Un jardín encima de tu coche: Phytokinetic

CEAC Blog

26-06-2015

Que tanto el hormigón como el asfalto son materiales con alta capacidad calorífica lo sabemos todos. Nuestros edificios, calles y carreteras son un foco de calor poco deseable en verano al acumular toda la energía procedente de los rayos solares que inciden sobre ellos. Una forma de minimizar este efecto y de aprovechar los rayos solares en nuestro beneficio es mediante el uso de cubiertas y paredes ajardinadas. Esta es una solución que, pese a no estar tan extendida como debería, todos la hemos podido observar en alguno u otro edificio. Jardines en azoteas y jardines verticales son efectivamente formas sostenibles de contribuir a la climatización no solo del interior del edificio sino de la propia ciudad, además de generar un claro beneficio como es la generación de oxigeno.

Así las cosas, al paisajista Marc Grañén, se le ocurrió aplicar este mismo concepto sobre el asfalto y como el asfalto, obviamente no podía cubrirse de vegetación, ¿por qué no entonces cubrir los techos de los vehículos con plantas?. ¿Os imagináis asomaros a las ventanas de vuestra casa y en lugar de asfalto observar tapices verdes en movimiento?. ¿Os imagináis un pequeño huerto con fresas y lechugas encima del autobús que os lleva hasta vuestro lugar de trabajo? Pues la idea, aunque pueda parecer visionaria, es ya una realidad y recibe el nombre de Phytokinetic. 

Así pues, tras un estudio sobre normativa y seguridad de vehículos, Marc Grañén utilizó su propia furgoneta para llevar a cabo el proyecto y hoy en día son ya varios los vehículos que circulan con vegetación en su techo, incluido un autobús de la empresa Castell Montgrí.
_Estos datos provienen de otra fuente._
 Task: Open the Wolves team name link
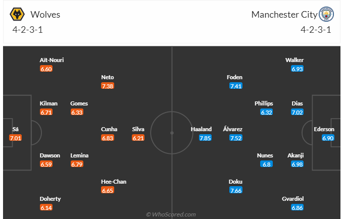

La capa ajardinada de los vehículos pasa por crear un marco perimetral de las dimensiones adecuadas y, en lugar de tierra, se utiliza un sustrato hidropónico mucho más ligero y que permite acumular la humedad sin necesidad de empaparse ni de ensuciar cuando se riega. Por supuesto, las plantas a utilizar en este tipo de cubiertas deben ser aquellas que puedan soportar climatología extrema, ya que conducir por una autopista a 120 km/h es el equivalente a tener que soportar vientos huracanados. Es por ello que se utilizan sedums, un género de plantas suculentas muy resistente, y también otras especies como tomillo o romero. Tras la plantación, todo el conjunto se sujeta con una malla que evita que la velocidad pueda arrancar las plantas o que el jardín se desprenda en caso de que el vehículo vuelque.

Pero Grañén todavía pretende ir un paso más allá y en su idea de crear un pequeño huerto urbano sobre ruedas, se está realizando un estudio sobre captación de valores de CO2 de diversas especies para comprobar si las verduras que crecerían sobre ruedas serían o no aptas para consumo humano. Grañén también cuenta que ha experimentado en la plantación de lechugas sobre su furgoneta y pese a que éstas no se han dado bien, ya que él circula por autopista, opina que sobre el techo de autobuses urbanos, con una media de 20 km/h, estas verduras sí podrían crecer perfectamente.

Y como nuestros lectores ya saben que este tipo de iniciativas no nos pueden gustar más, desde aquí queremos felicitar y apoyar a su creador, Marc Grañén, esperando que éste sea solo el inicio de una exitosa aventura.